ART SUNDAY - SERGEY IVANOV

“To live without hope is to cease to live.” - Fyodor Dostoevsky 

Sergey Vasilyevich Ivanov (Russian: Сергей Васильевич Иванов; 1864-1910) was a Russian genre and history painter, known for his Social Realism. His father was a tax collector for the Customs Service. Sergey displayed an early talent for art, but his father was opposed on the grounds that it would not be a secure way to make a living so, at the age of eleven, he was enrolled at the Konstantinov Land Surveying Institute.

Surveying was not to his liking and he was an indifferent student, so a family friend who was an amateur artist encouraged his father to send him to the Moscow School of Painting, Sculpture and Architecture (MSPSA). With a recommendation from Vasily Perov, he began attending classes there in 1878; studying with Illarion Pryanishnikov and Evgraf Sorokin. He left there in 1882 to attend the Imperial Academy of Arts.
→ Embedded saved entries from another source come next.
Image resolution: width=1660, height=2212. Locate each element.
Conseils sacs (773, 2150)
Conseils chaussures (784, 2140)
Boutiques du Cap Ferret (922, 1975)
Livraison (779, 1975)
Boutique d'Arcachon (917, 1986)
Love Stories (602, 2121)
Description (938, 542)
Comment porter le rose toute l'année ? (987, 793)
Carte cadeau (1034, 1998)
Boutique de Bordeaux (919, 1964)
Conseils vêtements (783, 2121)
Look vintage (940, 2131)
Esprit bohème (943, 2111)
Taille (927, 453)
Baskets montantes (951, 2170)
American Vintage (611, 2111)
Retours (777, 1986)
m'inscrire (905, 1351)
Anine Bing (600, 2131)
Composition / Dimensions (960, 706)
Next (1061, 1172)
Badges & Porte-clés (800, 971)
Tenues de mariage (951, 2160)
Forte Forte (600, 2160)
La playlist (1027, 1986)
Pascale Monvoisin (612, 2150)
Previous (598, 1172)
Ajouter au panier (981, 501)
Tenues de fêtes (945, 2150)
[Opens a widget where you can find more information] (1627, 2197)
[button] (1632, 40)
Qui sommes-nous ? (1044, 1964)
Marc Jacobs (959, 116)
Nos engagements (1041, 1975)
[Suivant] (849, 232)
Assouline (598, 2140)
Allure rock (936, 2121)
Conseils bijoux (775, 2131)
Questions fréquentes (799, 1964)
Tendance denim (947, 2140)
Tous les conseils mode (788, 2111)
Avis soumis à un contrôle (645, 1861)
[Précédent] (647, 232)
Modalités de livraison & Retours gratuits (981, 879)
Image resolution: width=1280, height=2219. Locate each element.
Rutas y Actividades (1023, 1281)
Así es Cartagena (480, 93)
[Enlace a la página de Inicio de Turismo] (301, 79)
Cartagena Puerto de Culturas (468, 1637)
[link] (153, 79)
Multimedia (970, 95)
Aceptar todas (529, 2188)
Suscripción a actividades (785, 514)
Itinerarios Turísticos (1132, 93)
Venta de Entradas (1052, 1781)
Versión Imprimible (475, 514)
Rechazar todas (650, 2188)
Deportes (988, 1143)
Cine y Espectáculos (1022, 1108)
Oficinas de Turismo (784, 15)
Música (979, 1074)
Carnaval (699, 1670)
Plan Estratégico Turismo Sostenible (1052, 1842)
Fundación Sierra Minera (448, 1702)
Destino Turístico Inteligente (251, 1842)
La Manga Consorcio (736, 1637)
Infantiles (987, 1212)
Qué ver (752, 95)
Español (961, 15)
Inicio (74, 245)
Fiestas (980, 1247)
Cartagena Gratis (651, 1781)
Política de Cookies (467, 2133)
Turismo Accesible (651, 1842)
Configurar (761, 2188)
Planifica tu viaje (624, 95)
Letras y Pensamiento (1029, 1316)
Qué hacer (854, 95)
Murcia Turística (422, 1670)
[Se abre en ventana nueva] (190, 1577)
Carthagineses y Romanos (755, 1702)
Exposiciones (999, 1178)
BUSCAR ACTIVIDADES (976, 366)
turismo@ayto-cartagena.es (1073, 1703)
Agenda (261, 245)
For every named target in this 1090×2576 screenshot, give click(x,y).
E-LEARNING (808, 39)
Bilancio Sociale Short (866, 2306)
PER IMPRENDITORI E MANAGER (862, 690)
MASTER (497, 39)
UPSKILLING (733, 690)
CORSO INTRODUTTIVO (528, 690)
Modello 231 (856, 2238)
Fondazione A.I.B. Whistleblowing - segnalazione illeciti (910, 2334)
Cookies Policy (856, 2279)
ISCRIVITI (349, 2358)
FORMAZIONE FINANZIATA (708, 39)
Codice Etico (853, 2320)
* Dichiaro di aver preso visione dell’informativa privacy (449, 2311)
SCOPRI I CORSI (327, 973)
Dissatisfaction with the Academy’s administration, as well as financial difficulties forced him to return to Moscow in 1884. He went back to the MSPSA and graduated in 1885. At that time he started work on a series of paintings devoted to “Pereselenchestvo”, the process of resettling peasants to outlying, vacant areas (mostly in Siberia) in an attempt to ease overcrowding in the villages after the Emancipation reform of 1861. The move was often very arduous and many died on the way. From 1885 to 1889, he toured the provinces of Samara, Saratov, Astrakhan and Orenburg, documenting the migrants’ lives. This was followed by a series on convicts.

In the mid 1890s, he began to focus on historical works. In 1899, he became a member of the Peredvizhniki, but was soon dissatisfied with their emphasis on “lovely scenes”. In 1903, he was one of the founders of the “Union of Russian Artists”, temporarily replacing the better-known “Mir Isskutsva”. In 1905, the Imperial Academy conferred on him the title of “Academician”. Later that year, during the Moscow Uprising, he made numerous sketches while also helping the wounded. From 1903 to 1910, he taught at the MSPSA. He was also known as an illustrator, creating drawings for classics by Gogol, Lermontov and Pushkin, among others. He died of a heart attack at his dacha near the Yakhroma River.

The painting above is “Death of a Migrant” from 1889. The stark realism of this work draws attention to the plight of the countless peasants who were resettled willy-nilly to the under-populated Siberian plains. Many did not make it and Ivanov records in this painting the fate of the hapless family who have lost father and husband on the migration route.